Another highly publicized campaign fallacy was that Americans are making less money today than before Bush was inaugurated. As illustrated by the chart below, when Bush took office, the average weekly pay for production or non-supervisory employees was $485. In December, it was $536 -- a 10.52% gain. This increase in wages -- also contrary to politically oriented assertions -- is greater than the 9.77% rise in inflation during this four-year period as measured by the Consumer Price Index (through November 2004). This means that when you combine lower tax-rates for all wage earners, the inflation-adjusted after-tax incomes of Americans have continued to rise during Bush's first term.
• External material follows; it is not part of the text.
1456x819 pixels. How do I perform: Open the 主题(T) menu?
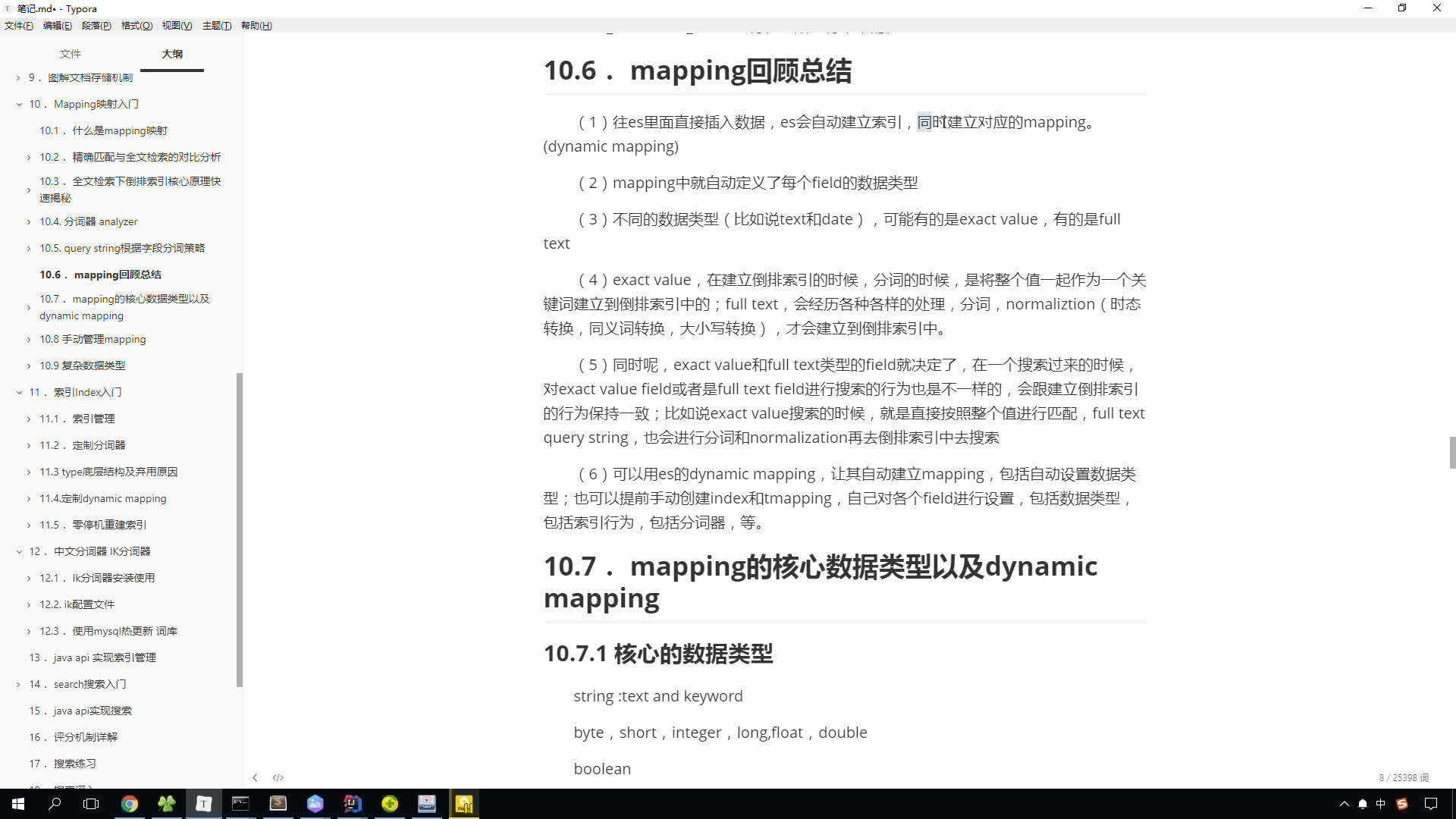(x=216, y=25)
I don't know about the rest of you, but my salary hasn't gone up in the entire four years of the Bush presidency, as contrasted with the Clinton years. Another quote:
Certainly, another sign of depression would be declining consumer net worth -- the total of consumer assets minus liabilities -- which obviously plummeted during the 1930's. Strangely, during the Bush "depression," this statistic rose to a new all-time high of $45 trillion by the end of 2003 -- yes, even greater than at the stock bubble peak in March 2000. Without the final data for 2004, it is safe to assume that this net worth is significantly higher today given last year's 9% increase in stocks (S&P 500), and a likely similar gain in residential real estate values.
This guy may be an economist, but that doesn't comport with my personal and anecdotal experiences. Perhaps this is an example of misleading statistics, or the rich are getting richer, the poor getting poorer [not that I'm poor, but I worry...].